Camilla Power is very good as Jill, making the character very headstrong and likable (which Lucy wasn't). She's also very pretty. Eustace is good again. Warwick Davis (who previously was Reepicheep and this time is Glimfeather) and Big Mick (as Trumpklin) are also good again, but sadly there is less of both. Barbara Kellerman (playing a different witch) totally overacts yet again, and THANK GOD that there is also less of her this time around.

But the real star is Tom Baker as Puddleglum. Everyone who's ever seen this agrees that his performance is likely the best in the entire BBC series, and I personally think he deserved a BAFTA. He just plays the role so pessimistically, yet delivers his jokes with such a straight face. And underneath all that, he's actually a very brave companion, and his speech to the Witch makes you want to cheer.

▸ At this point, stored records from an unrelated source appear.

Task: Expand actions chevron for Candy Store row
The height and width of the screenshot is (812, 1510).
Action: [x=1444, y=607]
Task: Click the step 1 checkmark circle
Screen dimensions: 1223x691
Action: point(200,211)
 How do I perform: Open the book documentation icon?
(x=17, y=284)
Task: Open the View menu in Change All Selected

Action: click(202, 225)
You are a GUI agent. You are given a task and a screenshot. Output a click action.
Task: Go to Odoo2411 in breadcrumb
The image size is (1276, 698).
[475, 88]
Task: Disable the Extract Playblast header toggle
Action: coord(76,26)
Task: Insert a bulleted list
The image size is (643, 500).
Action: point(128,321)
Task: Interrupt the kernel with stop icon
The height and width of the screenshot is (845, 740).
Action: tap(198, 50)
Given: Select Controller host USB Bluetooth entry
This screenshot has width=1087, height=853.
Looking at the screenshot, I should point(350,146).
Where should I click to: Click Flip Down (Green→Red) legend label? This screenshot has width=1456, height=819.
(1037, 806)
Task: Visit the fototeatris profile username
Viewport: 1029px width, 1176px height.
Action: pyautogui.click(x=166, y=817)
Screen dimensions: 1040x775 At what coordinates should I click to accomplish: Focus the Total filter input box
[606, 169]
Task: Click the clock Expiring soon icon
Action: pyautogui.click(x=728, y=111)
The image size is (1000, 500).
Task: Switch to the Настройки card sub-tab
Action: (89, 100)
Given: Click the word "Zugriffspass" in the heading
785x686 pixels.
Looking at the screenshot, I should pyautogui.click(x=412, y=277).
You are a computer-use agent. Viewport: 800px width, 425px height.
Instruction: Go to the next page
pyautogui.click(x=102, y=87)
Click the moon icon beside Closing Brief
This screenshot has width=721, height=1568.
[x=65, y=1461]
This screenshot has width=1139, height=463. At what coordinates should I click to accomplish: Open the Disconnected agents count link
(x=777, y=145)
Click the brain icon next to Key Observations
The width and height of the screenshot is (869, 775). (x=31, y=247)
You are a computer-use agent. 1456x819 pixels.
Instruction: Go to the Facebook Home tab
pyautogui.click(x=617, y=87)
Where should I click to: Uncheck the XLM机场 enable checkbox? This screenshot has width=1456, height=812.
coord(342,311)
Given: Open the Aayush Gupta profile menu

Alas, nothing is perfect, and this entry still has problems. The production value is still what it is, and the pacing becomes a problem again (a full 3 hours on a rather simple book). There is one scene that LITERALLY DID make me crack up at its corniness, which is when Eustace tries to stop Jill from falling off the cliff and ends up falling himself. What makes it so funny is the fact that you don't actually see the cliff they're standing on, and it was obviously just filmed over a hill. But I will forgive them that, since I realize that with their budget, there probably was no alternative way to film the scene.

WEAKEST MOMENT: When our heroes arrive at the committee of the Owls, and we're staring at a bunch of cartoon eyeballs in the dark. Oy vey!

In conclusion, the BBC serials were a worthy attempt at adapting Narnia, and most of us who loved Narnia as kids and had no other film versions will look back at this series with nostalgia. But I for one look forward to the new versions. The true Aslan and Narnia exist only in the pages of C.S. Lewis, and that is the best place to get the story!